On Nov 25, 2007, at 6:45 PM, Emilio J. Padron wrote:

> Hi,
>
> it's my fist message here so greetings to everyone (and sorry about my
> poor english) :-)
>
> I'm coding a parallel algorithm and I've decided to upgrade the
> openmpi
> version used in our cluster (1.2.3) this week. After that, problems
> arise :-/
>
> There seems to be any problem with multithreding support in OpenMPI
> 1.2.4, at
> least in my installation. Problem appears when more than one process
> per node is spawned. A simple *hello world* program (with no snd/
> rcvs) works
> ok in MPI_THREAD_SINGLE mode, but when I tried MPI_THREAD_MULTIPLE
> this
> error arises:
>
> /opt/openmpi/bin/mpirun -np 2 -machinefile /home/users/emilioj/
> machinefileOpenMPI --debug-daemons justhi
> Daemon [0,0,1] checking in as pid 5446 on host c0-0
> [pvfs2-compute-0-0.local:05446] [0,0,1] orted: received launch
> callback
> [pvfs2-compute-0-0:05447] *** Process received signal ***
> [pvfs2-compute-0-0:05447] Signal: Segmentation fault (11)
> [pvfs2-compute-0-0:05447] Signal code: Address not mapped (1)
> [pvfs2-compute-0-0:05447] Failing at address: (nil)

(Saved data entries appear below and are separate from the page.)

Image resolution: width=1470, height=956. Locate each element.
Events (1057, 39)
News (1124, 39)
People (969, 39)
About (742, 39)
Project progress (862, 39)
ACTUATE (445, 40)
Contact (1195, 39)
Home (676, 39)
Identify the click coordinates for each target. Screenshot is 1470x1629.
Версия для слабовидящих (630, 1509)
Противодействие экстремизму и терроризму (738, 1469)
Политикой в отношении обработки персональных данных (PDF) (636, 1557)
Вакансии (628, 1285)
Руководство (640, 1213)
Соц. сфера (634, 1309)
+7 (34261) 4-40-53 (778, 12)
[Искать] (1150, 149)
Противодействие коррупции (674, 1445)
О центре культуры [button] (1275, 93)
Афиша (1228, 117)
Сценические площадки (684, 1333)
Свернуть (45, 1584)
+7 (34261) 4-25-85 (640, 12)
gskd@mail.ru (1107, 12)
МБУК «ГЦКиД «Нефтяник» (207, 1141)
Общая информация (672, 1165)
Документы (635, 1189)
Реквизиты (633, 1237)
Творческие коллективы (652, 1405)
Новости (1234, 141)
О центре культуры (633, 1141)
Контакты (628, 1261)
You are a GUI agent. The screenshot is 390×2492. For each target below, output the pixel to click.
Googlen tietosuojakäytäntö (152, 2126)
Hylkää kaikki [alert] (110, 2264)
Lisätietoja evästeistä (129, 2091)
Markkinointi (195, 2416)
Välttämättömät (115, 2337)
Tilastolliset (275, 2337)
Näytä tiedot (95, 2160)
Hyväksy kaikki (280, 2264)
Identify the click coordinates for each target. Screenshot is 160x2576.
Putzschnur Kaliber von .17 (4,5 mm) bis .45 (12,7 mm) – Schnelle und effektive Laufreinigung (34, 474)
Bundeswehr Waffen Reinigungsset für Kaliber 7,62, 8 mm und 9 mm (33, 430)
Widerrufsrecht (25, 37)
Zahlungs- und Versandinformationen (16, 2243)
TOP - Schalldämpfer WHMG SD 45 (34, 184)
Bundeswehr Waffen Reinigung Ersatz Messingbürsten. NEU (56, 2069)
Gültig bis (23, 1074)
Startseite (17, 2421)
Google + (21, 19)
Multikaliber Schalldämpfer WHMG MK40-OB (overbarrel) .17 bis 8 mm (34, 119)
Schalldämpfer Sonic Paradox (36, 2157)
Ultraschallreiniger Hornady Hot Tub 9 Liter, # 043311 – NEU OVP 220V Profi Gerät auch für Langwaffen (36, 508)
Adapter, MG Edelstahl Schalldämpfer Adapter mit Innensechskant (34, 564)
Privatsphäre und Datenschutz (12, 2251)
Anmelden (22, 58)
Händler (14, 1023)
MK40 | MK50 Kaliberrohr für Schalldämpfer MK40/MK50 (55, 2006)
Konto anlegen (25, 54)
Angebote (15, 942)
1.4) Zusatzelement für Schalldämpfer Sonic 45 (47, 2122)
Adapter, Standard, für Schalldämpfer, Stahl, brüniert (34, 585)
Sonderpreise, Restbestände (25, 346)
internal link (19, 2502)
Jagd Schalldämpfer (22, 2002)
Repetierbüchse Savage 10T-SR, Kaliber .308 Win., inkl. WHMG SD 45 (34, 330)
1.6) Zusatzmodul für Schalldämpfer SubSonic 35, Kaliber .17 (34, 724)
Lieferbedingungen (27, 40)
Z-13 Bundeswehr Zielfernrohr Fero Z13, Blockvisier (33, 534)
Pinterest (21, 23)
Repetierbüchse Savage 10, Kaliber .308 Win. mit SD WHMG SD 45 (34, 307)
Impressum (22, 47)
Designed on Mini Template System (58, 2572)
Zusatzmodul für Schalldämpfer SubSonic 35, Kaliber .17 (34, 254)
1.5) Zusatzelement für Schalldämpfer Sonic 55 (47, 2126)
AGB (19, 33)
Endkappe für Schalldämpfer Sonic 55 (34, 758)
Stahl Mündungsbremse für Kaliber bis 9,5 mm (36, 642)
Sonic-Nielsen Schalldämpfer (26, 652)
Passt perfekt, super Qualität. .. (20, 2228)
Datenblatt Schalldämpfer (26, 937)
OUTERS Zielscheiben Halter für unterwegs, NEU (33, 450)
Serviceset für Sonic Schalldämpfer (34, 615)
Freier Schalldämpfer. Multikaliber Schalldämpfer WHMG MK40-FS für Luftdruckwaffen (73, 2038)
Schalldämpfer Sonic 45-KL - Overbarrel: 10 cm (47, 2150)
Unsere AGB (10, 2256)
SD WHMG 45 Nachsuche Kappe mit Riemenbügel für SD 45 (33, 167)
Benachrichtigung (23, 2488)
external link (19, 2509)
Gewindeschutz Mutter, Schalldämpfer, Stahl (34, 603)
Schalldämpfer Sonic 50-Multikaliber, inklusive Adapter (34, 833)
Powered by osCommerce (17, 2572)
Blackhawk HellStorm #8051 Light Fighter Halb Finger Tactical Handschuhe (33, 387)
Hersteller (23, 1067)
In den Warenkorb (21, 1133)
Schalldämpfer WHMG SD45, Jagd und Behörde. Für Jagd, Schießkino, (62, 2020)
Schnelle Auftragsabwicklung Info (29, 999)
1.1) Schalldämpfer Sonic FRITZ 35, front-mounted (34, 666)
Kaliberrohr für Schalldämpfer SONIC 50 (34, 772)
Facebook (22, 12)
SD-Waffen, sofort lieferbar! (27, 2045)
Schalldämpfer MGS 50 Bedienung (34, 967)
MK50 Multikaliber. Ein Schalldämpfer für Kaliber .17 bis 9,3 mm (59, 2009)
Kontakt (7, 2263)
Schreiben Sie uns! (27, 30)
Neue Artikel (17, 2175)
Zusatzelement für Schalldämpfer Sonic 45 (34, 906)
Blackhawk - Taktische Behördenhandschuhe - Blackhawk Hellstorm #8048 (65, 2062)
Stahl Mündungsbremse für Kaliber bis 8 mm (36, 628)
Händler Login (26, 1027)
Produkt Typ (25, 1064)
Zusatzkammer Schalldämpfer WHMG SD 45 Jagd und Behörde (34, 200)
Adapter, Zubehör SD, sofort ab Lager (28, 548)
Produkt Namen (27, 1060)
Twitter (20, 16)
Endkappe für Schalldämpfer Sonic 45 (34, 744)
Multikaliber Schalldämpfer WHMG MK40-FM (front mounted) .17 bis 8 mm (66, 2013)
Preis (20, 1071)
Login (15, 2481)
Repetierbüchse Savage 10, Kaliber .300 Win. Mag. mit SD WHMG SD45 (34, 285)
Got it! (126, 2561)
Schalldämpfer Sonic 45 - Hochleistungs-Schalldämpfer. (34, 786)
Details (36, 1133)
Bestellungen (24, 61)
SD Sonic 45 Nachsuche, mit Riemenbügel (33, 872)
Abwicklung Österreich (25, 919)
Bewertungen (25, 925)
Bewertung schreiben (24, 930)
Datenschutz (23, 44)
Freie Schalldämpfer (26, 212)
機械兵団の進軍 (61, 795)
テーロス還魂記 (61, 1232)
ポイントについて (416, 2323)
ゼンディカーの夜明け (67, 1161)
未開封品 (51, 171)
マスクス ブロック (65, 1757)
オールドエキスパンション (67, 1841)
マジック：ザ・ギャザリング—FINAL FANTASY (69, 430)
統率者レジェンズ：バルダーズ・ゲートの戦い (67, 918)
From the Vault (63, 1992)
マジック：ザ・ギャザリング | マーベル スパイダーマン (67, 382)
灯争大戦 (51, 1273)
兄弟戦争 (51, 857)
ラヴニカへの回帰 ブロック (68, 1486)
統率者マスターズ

> [pvfs2-compute-0-0:05448] *** Process received signal ***
> [pvfs2-compute-0-0:05448] Signal: Segmentation fault (11)
> [pvfs2-compute-0-0:05448] Signal code: Address not mapped (1)
> [pvfs2-compute-0-0:05448] Failing at address: (nil)
> [pvfs2-compute-0-0:05448] [ 0] /lib/tls/libpthread.so.0 [0xbb2890]
> [pvfs2-compute-0-0:05448] [ 1] /opt/openmpi/lib/openmpi/
> mca_bml_r2.so(mca_bml_r2_progress+0x39) [0x4b1d99]
> [pvfs2-compute-0-0:05448] [ 2] /opt/openmpi/lib/libopen-pal.so.
> 0(opal_progress+0x65) [0x592265]
> [pvfs2-compute-0-0:05448] [ 3] /opt/openmpi/lib/openmpi/
> mca_oob_tcp.so(mca_oob_tcp_msg_wait+0x29) [0x20a731]
> [pvfs2-compute-0-0:05448] [ 4] /opt/openmpi/lib/openmpi/
> mca_oob_tcp.so(mca_oob_tcp_recv+0x365) [0x20f301]
> [pvfs2-compute-0-0:05448] [ 5] /opt/openmpi/lib/libopen-rte.so.
> 0(mca_oob_recv_packed+0x38) [0x13c6a0]
> [pvfs2-compute-0-0:05448] [ 6] /opt/openmpi/lib/libopen-rte.so.
> 0(mca_oob_xcast+0xa0e) [0x13d36a]
> [pvfs2-compute-0-0:05448] [ 7] /opt/openmpi/lib/libmpi.so.
> 0(ompi_mpi_init+0x566) [0xda9f22]
> [pvfs2-compute-0-0:05447] [ 0] /lib/tls/libpthread.so.0 [0xbb2890]
> [pvfs2-compute-0-0:05447] [ 1] /opt/openmpi/lib/openmpi/
> mca_bml_r2.so(mca_bml_r2_progress+0x39) [0x305d99]
> [pvfs2-compute-0-0:05447] [ 2] /opt/openmpi/lib/libopen-pal.so.
> 0(opal_progress+0x65) [0x9fb265]
> [pvfs2-compute-0-0:05447] [ 3] /opt/openmpi/lib/openmpi/
> mca_oob_tcp.so(mca_oob_tcp_msg_wait+0x29) [0x2ed731]
> [pvfs2-compute-0-0:05447] [ 4] /opt/openmpi/lib/openmpi/
> mca_oob_tcp.so(mca_oob_tcp_recv+0x365) [0x2f2301]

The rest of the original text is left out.